A: From the relationship 
$$\frac{333}{106}=\frac{377-2·22}{120-2·7}$$
and integrals
$$\pi = \frac{22}{7} - \int_0^1 \frac{x^4(1-x)^4}{1+x^2}dx$$
and
$$\pi = \frac{377}{120} - \frac{1}{2}\int_0^1 \frac{x^5(1-x)^6}{1+x^2}dx$$
we obtain
$$\int_0^1 \frac{14x^4(1-x)^4-60x^5(1-x)^6}{1+x^2}dx = \int_0^1 \frac{2x^4(1-x)^4(7-30x(1-x)^2)}{1+x^2}dx = \int_0^1 \frac{2x^4(1-x)^4(7-30x+60x^2-30x^3)}{1+x^2}dx = 106\pi-333$$
Therefore,

$$\frac{1}{53} \int_0^1 \frac{x^4(1-x)^4(7-30x+60x^2-30x^3)}{1+x^2}dx = \pi-\frac{333}{106}$$

The numerator can be shown to be nonnegative for $0\leq x\leq 1$.
In fact, we can get a smaller numerator that is still nonnegative, which leads to a closer approximation to $\pi$

$$\pi=\frac{21991}{7000} +\frac{1}{50} \int_0^1 \frac{x^4 (1 - x)^4 \left(4 - 27 x (1 - x)^2\right)}{\left(1 + x^2\right)} dx$$

Here the numerator has been adjusted to have a double zero in $(0,1)$ while not crossing the axis WA link
The resulting fraction is
$$\frac{21991}{7000} = \frac{22}{7}-\frac{9}{7000}$$
which allows for writing the double inequality
$$\frac{22}{7}-\frac{9}{7000}<\pi<\frac{22}{7}$$
or, equivalently, an upper bound for the error in Archimedes' approximation
$$\frac{22}{7}-\pi<\frac{9}{7000}$$
A: Let us consider the polynomial
$$P_n(x):=1-x^2+x^4-x^6+\cdots x^{2n-2}=\frac{x^{2n}+1}{x^2+1}.$$
We have
$$0<\int_0^1\left(\frac{P_n(x)}{x^2+1}-\frac1{x^2+1}\right)^2dx<\int_0^1\left(\frac{x^{2n}}{0+1}\right)^2dx=\frac1{4n+1},$$ and the integral can be made as small as desired.
On another hand, the remainder of the long division of $(P_n(x)-1)^2$ by $(x^2+1)^2$ is a binomial $ax^2+b$, with $a,b$ integer. Then
$$\int_0^1\left(\frac{P_n(x)}{x^2+1}-\frac1{x^2+1}\right)^2dx=\int_0^1\left(Q(x)+\frac{ax^2+b}{(x^2+1)^2}\right)dx.$$
As
$$\int_0^1\frac{ax^2+b}{(x^2+1)^2}dx=\frac{b-a}4+\frac{b+a}8\pi$$
we can get arbitrarily close rational approximations by a rational integral.

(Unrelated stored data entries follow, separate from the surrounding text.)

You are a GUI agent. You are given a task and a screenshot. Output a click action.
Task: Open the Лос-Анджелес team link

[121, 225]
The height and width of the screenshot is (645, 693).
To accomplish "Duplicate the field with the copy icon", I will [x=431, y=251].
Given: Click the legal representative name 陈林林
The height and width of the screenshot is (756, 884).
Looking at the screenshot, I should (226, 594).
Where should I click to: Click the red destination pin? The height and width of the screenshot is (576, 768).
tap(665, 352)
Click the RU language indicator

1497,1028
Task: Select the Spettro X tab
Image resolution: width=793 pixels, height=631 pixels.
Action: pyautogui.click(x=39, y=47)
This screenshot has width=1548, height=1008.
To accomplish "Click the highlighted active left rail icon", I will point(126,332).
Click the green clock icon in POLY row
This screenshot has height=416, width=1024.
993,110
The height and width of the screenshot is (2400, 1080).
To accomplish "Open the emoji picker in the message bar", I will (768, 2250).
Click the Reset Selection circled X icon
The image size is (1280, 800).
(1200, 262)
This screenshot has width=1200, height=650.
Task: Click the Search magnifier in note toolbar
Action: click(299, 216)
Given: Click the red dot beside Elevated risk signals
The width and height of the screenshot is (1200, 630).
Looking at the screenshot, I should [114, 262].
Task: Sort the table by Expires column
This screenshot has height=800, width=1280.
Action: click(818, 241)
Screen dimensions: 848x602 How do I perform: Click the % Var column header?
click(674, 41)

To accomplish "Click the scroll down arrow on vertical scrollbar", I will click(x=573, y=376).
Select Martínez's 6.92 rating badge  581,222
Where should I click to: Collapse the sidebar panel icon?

For example, with $P_2:=1-x^2+x^4$ we have
$$\frac{(x^4-x^2)^2}{(x^2+1)^2}=x^4-4x^2+8-\frac{12x^2+8}{(x^2+1)^2}$$ so that by integration
$$0<\frac15-\frac43+8-\frac{5\pi}2+1<\frac19$$ or
$$\frac{698}{225}<\pi<\frac{236}{75}.$$
A: Without restrictions on the integrals, the question is virtually meaningless, because you can take any known bounds on $\pi$ (such as terms of the Gregory series), say $a<\pi<b$ and write
$$\int_0^a dx<\pi<\int_0^bdx.$$
Or if the function must be non-trivial, use any convergent squeezing of $\dfrac4{x^2+1}$ and
$$\int_0^1f(x)\,dx<\int_0^1\frac{4\,dx}{x^2+1}=\pi<\int_0^1g(x)\,dx$$ that you can make as tight as wanted.
Or better, any convergent squeezing of $\pi$, and
$$\int_0^1f(x)\,dx<\pi<\int_0^1g(x)\,dx.$$
In my other answer, I showed constructively that that there are bracketings of $\pi$ with integrals of rational functions as tight as you want, even though they are pretty inefficient.